What is a difference this year is a very major difference in the #1 post. The "All Voters" outcome was overwhelmingly "Microcovid", the "1000+ karma voters" outcome as "Draft of AI Timelines." Notably, "Draft of AI Timelines" is also the massive winner when you look at the Alignment Forum voters.

So, my overall plan had been "take in both votes, and then apply some design and prizegiving intuitions about what exactly to do with them. This year, I think this translates into something like "Microcovid" and "Draft of AI Timelines" should maybe both get extra-prize-money as the #1 winners of different votes.
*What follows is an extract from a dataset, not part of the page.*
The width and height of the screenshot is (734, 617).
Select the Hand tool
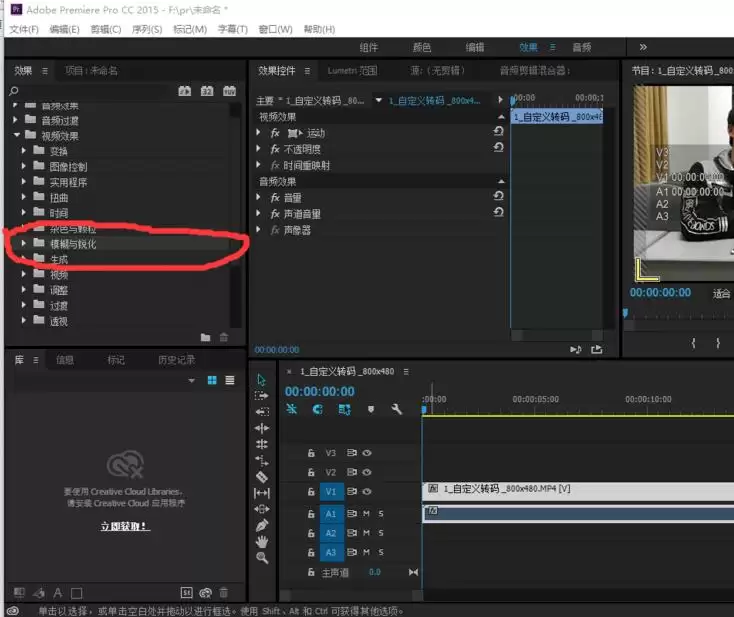coord(262,541)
Replies from: MondSemmel, Raemon
comment by MondSemmel · 2022-02-05T15:12:46.860Z · LW(p) · GW(p)

I had intended to convey that with "Complete Voting Results (1000+ Karma). You can see more detailed results, including non-1000+ karma votes, here."

... I am apparently blind. My apologies.

Other than that, I agree that if the main outcome of interest is which post is #1 and which are the top 10, there's little difference between the various vote rankings, except for the microCOVID.org thing.
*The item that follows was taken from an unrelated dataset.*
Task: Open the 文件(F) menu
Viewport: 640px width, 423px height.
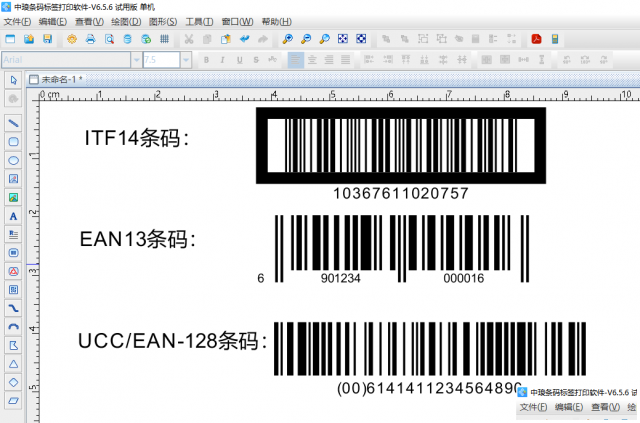Action: 18,21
comment by Raemon · 2022-02-04T22:08:02.124Z · LW(p) · GW(p)

I think you're probably right (but want to think more about) the results printing the "Voting Results" post being more of a weighted average. Prior to reading your comment, I was thinking I might might 1000+ karma votes as 3x the "All" votes (whereas you had 2x). But, in this case 3x still results in "Microcovid" winning the "weighted average", so the result is kinda the same.

FYI here's my personal spreadsheet where I've been futzing around with various display options. It includes my own methodology for weighting the results and combining them, which I think is different from yours although I didn't delve too deeply into your spreadsheet architecture.
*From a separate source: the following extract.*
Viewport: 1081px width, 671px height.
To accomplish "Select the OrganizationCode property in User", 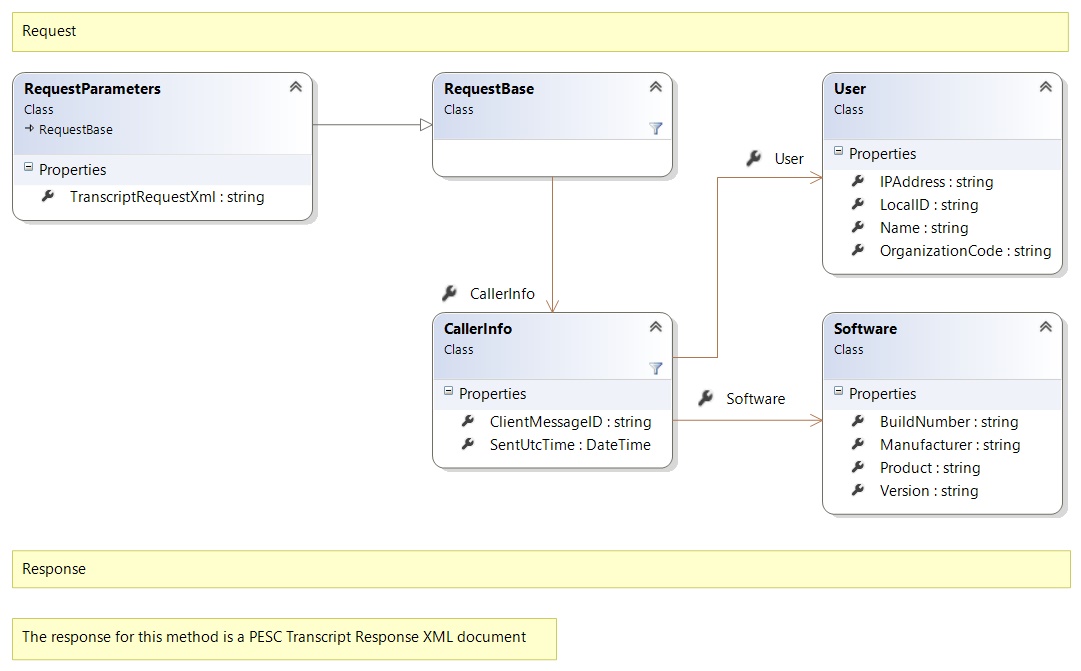I will click(964, 251).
https://docs.google.com/spreadsheets/d/1L05yz0Y7ST4klK2riBKExBL1AbxGn8VnE-HL-zxdyiA/edit#gid=1406116027

Replies from: MondSemmel
comment by MondSemmel · 2022-02-05T15:28:21.200Z · LW(p) · GW(p)

To be clear, I didn't do anything smart in my take on the spreadsheet. I picked the weight of 2x for no special reason, but was then amused to discover that this choice was mathemically equivalent to taking the average of the All score and the 1000+ karma score:

Other than that, I only computed the rank difference of the various scoring rules, e.g. Rank_1000 minus Rank_All.

Regarding your new spreadsheet, it's too individualized for me to understand much. But I did notice that cell Q2 in the Graphs sheet uses a formula of "=(O2/R$1)*8000" while all subsequent cells multiply by 10000 instead. Maybe that's a tiny spreadsheet error?

comment by Huera · 2022-02-02T06:45:42.997Z · LW(p) · GW(p)

The lesswrong word counter tells me that this post is, 67927 words long. Is it a mistake?

Replies from: Raemon
comment by Raemon · 2022-02-02T06:48:32.051Z · LW(p) · GW(p)

It's most likely confused by the elaborate html tables.